Last Resort Options For Relieving Pressure On Logging Related Spinlocks If all conventional options for relieving pressure on the transaction log write spinlocks have been tried, there are only really two options available left on the table:
- ‘Shard’ the database(s) between SQL Server instances By doing this you are effectively partitioning the database across multiple log writer threads.
- Use SQL Server 2014 delayed durability The operation of a ‘Commit’ is decoupled from the logging information being written to disk, this only takes place once a full 60K portion of the log buffer is filled. I have seen this completely eliminate WRITELOG waits, however, it comes come at the risk of causing potential data loss.
This protects the database engine mechanism which deals out transaction ids, relieving pressure on it is achieved by executing multiple DML statements per transaction or using table value constructors such that single INSERT statements can insert multiple rows.
Access to the internal data structures associated with sys.dm_db_index_usage_stats and sys.dm_db_missing_index_stats is governed by this spinlock, it can be turned off by using trace flag 2330.
When there is heavy and sustained access to a bucket in the lock manager hash table, a high number of spins and back offs are likely to be seen on this spinlock. Resolutions to this include:
- Monitoring lock escalation The coarser grained a lock is the higher contention is likely to be on the hash bucket containing the lock, although this may not necessarily be directly behind heavy spin and back off activity on this spinlock, it will exacerbate the problem.

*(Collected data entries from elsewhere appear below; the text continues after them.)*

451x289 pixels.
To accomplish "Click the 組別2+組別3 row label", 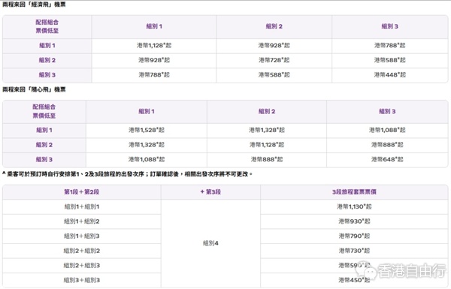I will click(82, 266).
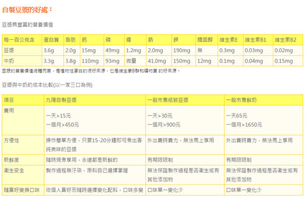Click the 隨喜好變換口味 row label
This screenshot has width=306, height=198.
coord(22,190)
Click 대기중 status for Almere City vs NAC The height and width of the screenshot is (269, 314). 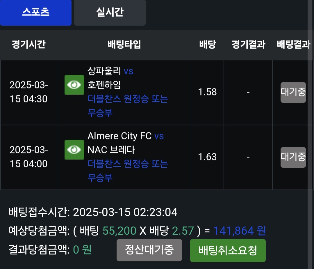pos(293,157)
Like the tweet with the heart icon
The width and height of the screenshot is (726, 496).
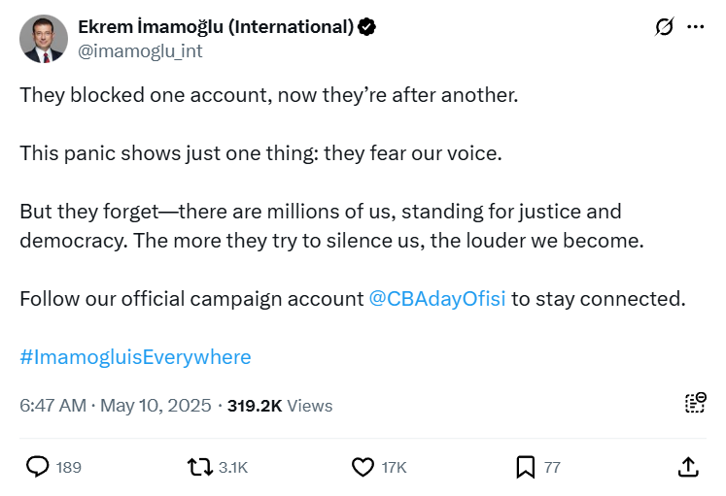(x=363, y=467)
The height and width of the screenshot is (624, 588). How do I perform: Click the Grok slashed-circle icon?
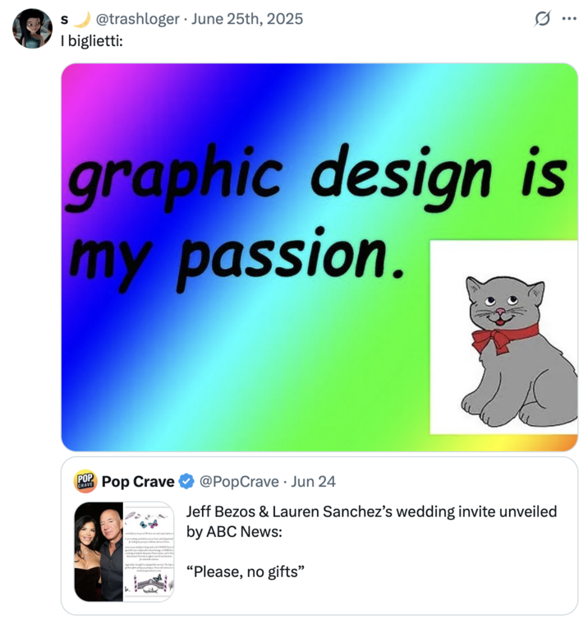[542, 18]
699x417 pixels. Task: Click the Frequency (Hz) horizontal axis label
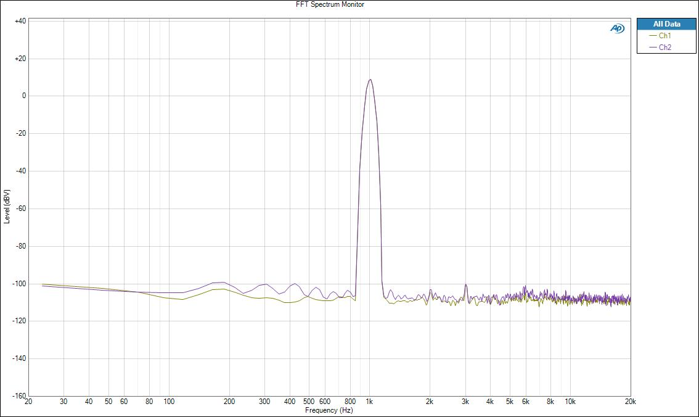coord(329,410)
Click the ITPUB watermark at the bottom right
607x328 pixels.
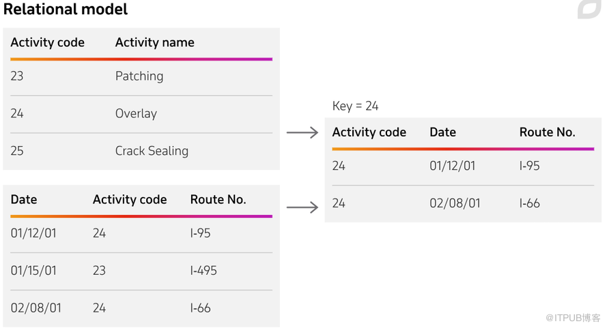pyautogui.click(x=572, y=317)
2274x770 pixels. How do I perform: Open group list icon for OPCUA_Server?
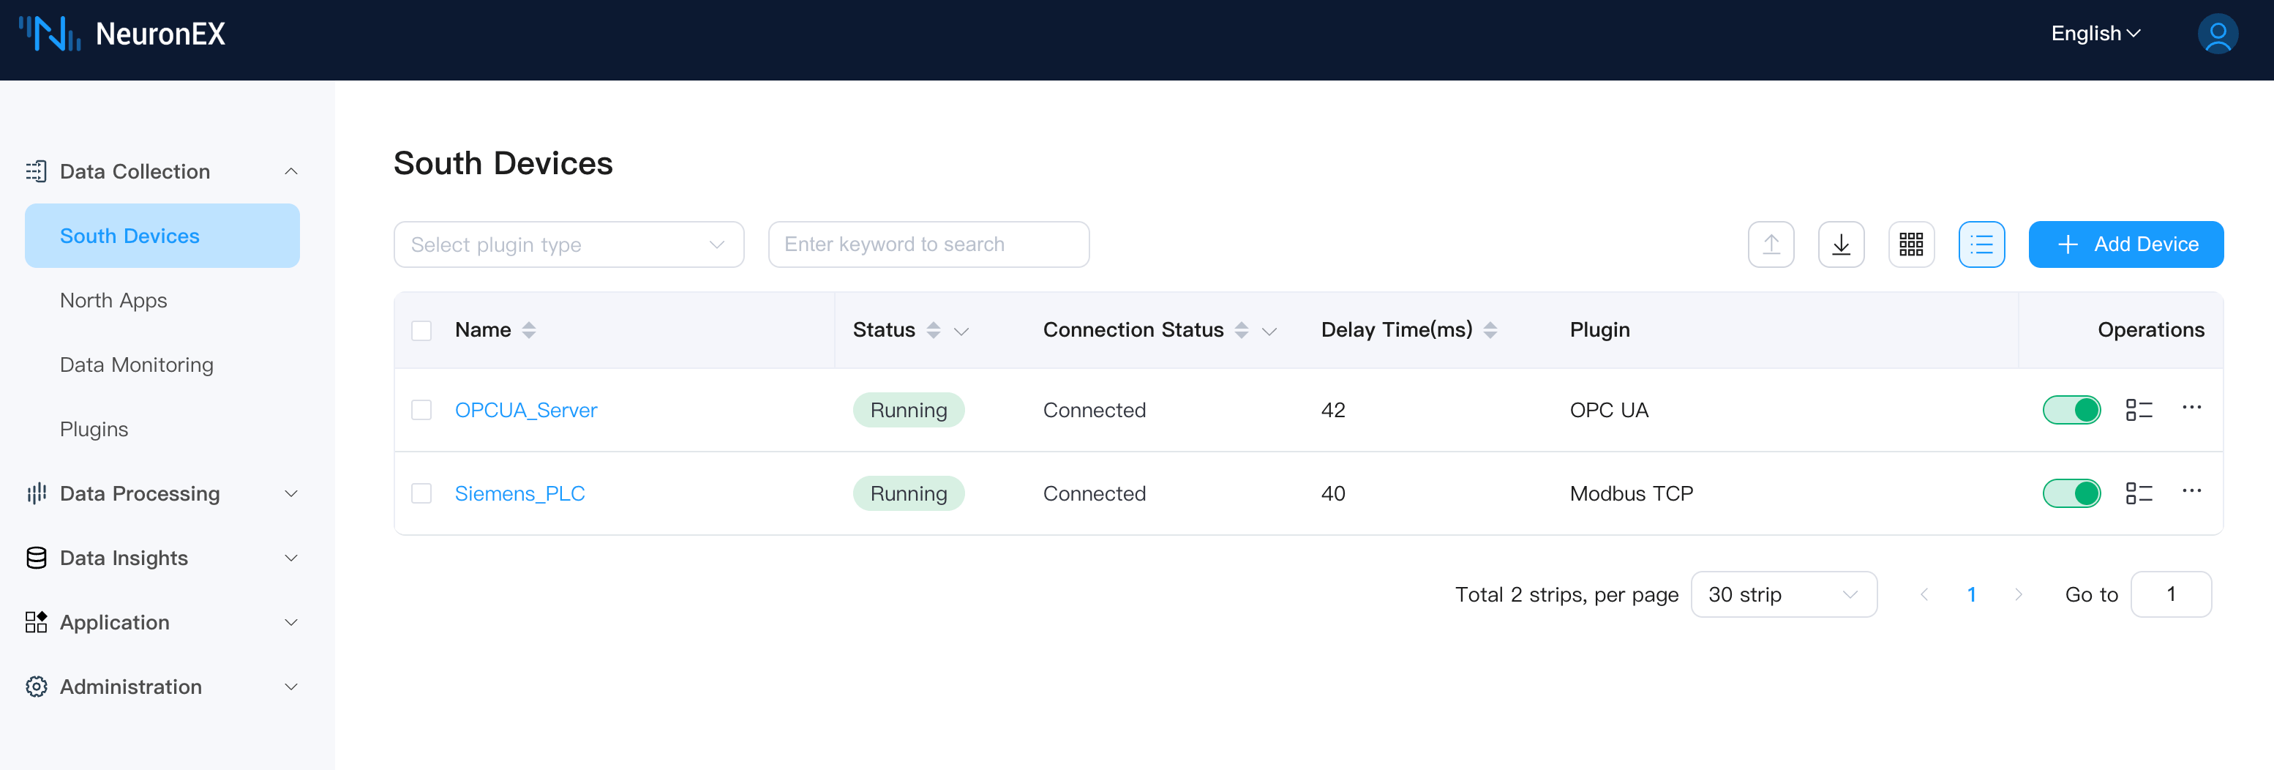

- Turning off page level locking Same comment regarding lock granularity applies.
- Keeping transactions as short as possible.

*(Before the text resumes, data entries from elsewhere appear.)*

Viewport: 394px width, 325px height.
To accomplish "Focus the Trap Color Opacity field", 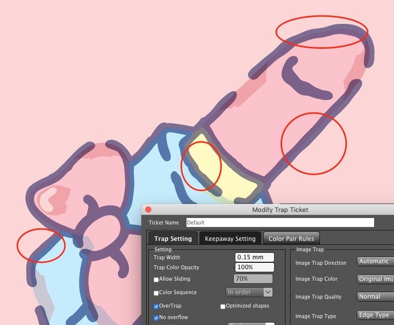I will 254,267.
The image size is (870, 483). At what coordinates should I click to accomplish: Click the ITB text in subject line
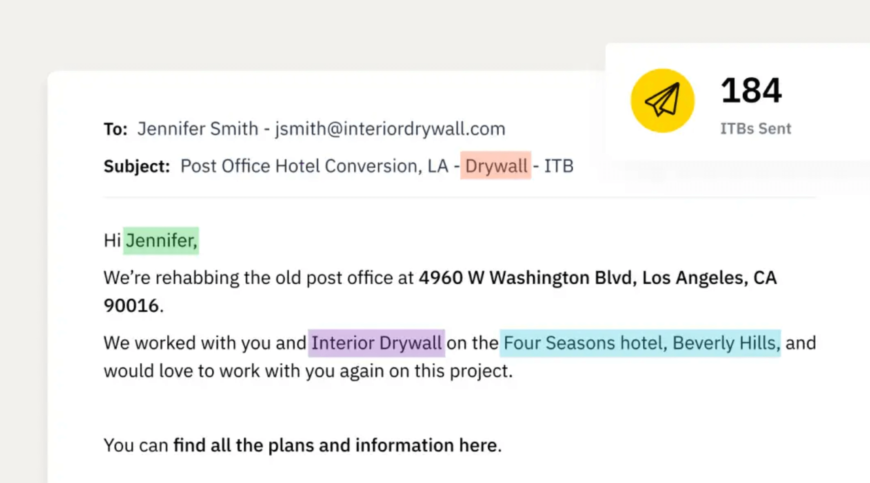pyautogui.click(x=559, y=166)
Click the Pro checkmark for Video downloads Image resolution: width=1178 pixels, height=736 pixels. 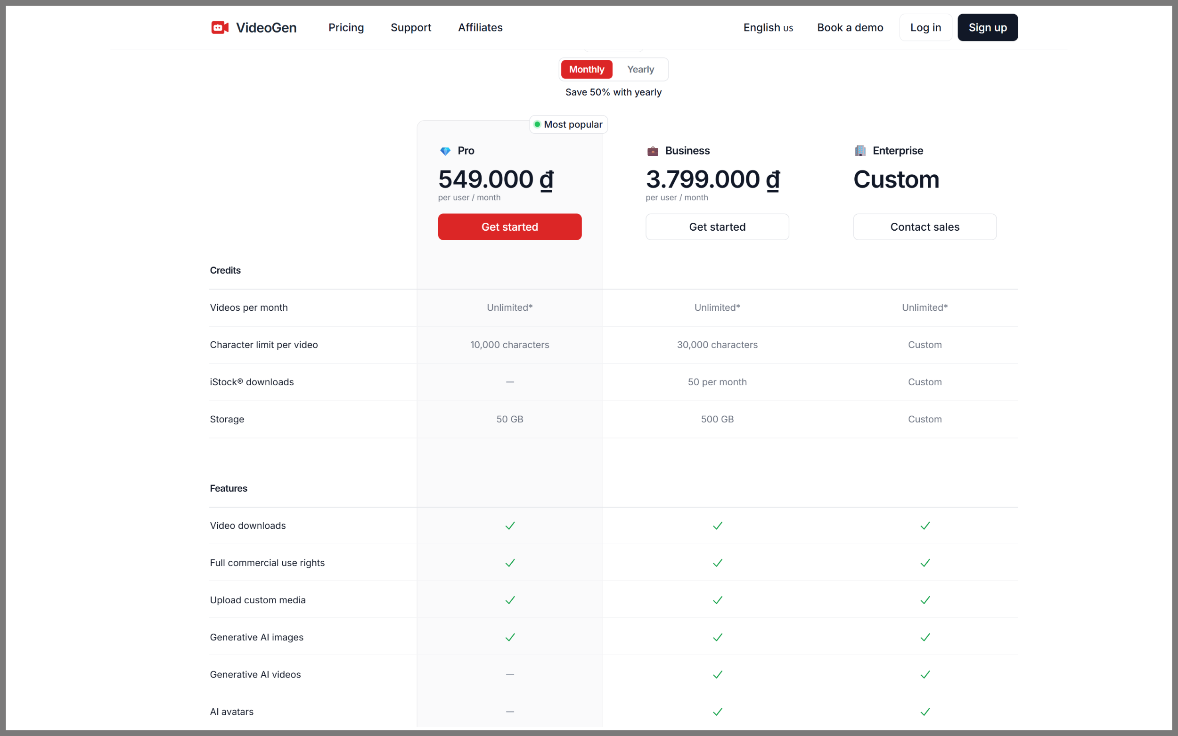click(510, 526)
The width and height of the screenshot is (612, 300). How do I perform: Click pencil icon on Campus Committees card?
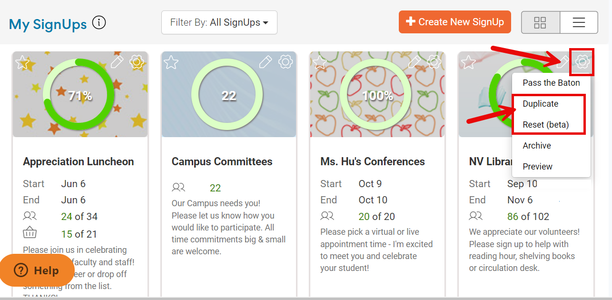266,61
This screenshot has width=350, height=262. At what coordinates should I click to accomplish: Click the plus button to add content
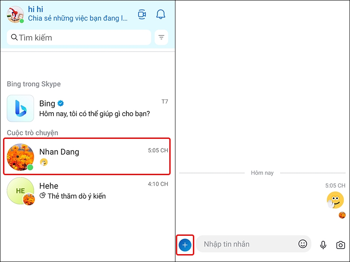(x=184, y=245)
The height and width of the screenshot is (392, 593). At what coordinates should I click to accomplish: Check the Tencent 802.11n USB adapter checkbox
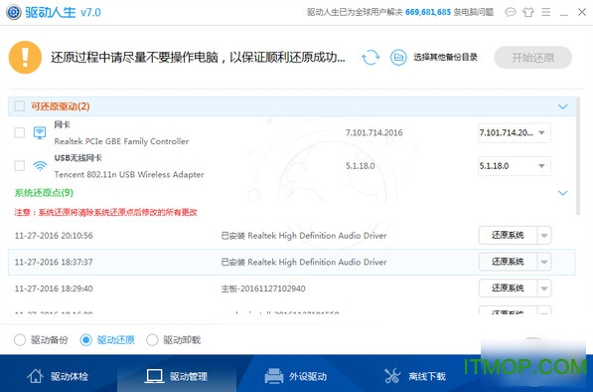[x=19, y=166]
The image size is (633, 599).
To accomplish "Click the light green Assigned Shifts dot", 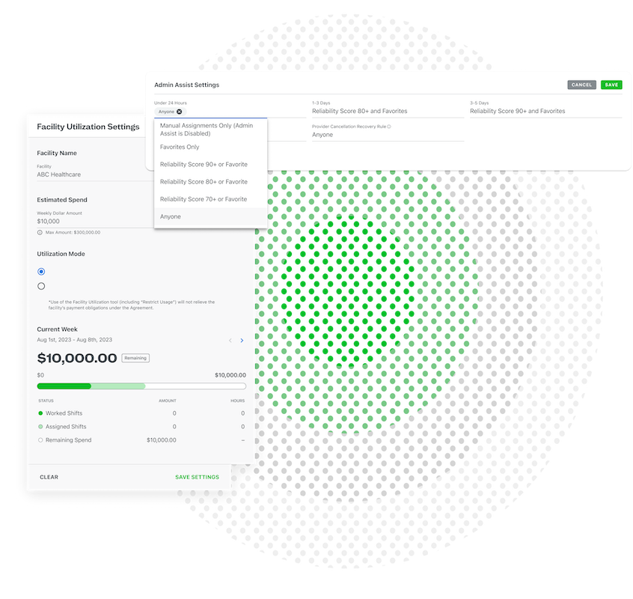I will [40, 427].
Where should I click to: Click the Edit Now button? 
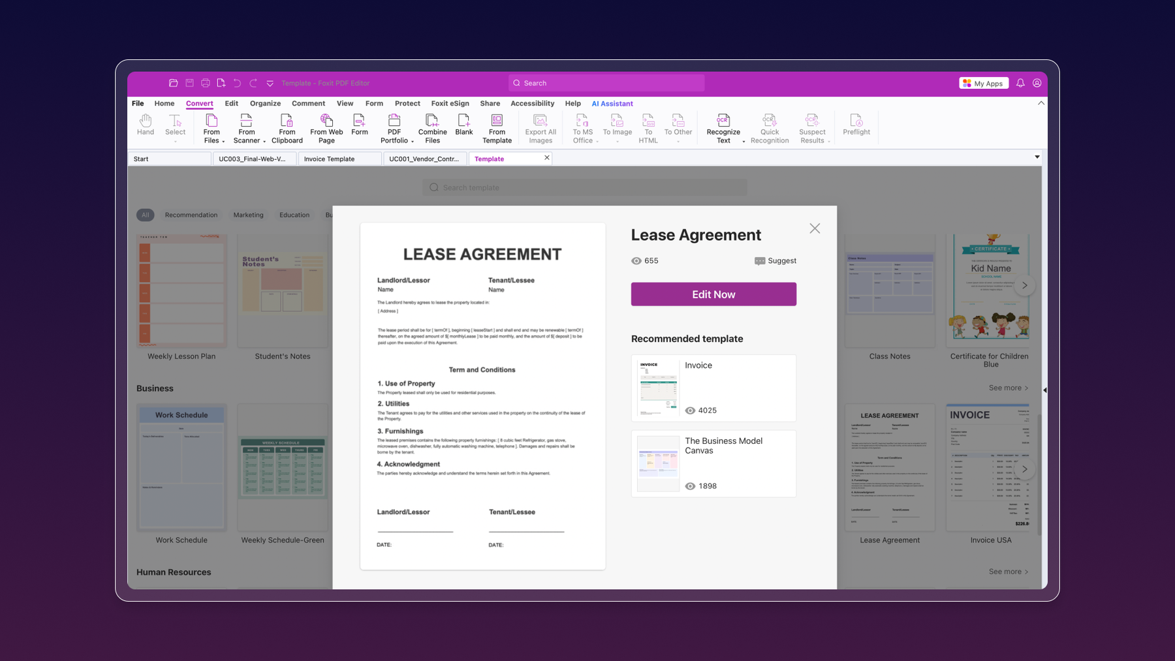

- Checking that the application is not causing multiple sessions to update the same row by design.
- If multiple readers are reading the same row, consider using the NOLOCK hint or changing the isolation level to a version of read committed snapshot or serializable isolation levels which uses the row version-ing.
This spinlock synchronizes access to the plan cache hash buckets. The use of object names which are not fully qualified will result in a search of the user’s default schema which is a longer code path and results in a greater number of spins on this spinlock.
Activity on this spinlock manifest during heavy insert activity and is associated with the locks taken out by the insert. This mind map illustrates how the link between SOS_OBJECT_STORE and the locks acquired by the insert is made:
Image adapted from material borrowed from Thomas Kejser with his permission.
For OLTP insert activity, consider turning off page level locking off on the object being inserted into by creating a clustered index on the object with ALLOW_PAGE_LOCKS=OFF (or altering it if it already exists):
CREATE CLUSTERED INDEX ci ON dbo.MyTable (c1) WITH (ALLOW_PAGE_LOCKS = OFF)
This spinlock can become a problem during bulk load activities which there is a subtly different solution for:
CREATE CLUSTERED INDEX ci ON dbo.MyTable (c1) WITH (ALLOW_ROW_LOCKS = OFF, ALLOW_PAGE_LOCKS = OFF) ALTER TABLE dbo.MyTable SET (LOCK_ESCALATION = AUTO)
If the object can be loaded by more than one bulk load simultaneously and each bulk load ‘Stream’ can be isolated to a specific partition, the clustered index should be partition aligned with the heap:
CREATE CLUSTERED INDEX ci ON dbo.MyTable (c1) WITH (ALLOW_ROW_LOCKS = OFF, ALLOW_PAGE_LOCKS = OFF) ON [MyTable](PartitionKey) ALTER TABLE dbo.MyTable SET (LOCK_ESCALATION = AUTO)
I have covered some of the spinlocks ubiquitous with high CPU utilization problems. However, the raw data obtained from sys.dm_os_spinlock_stats has to be put into context of the workload type and the spinlock experiencing high spin and back off activity. Problems with some spinlocks such as LOCK_HASH should be fixable most of the time, other spinlocks such as LOGCACHE_ACCESS may cause high CPU utilization when the database engine is under a sustained OLTP workload which cannot be avoided due to the nature of the beast that is . . . the database engine.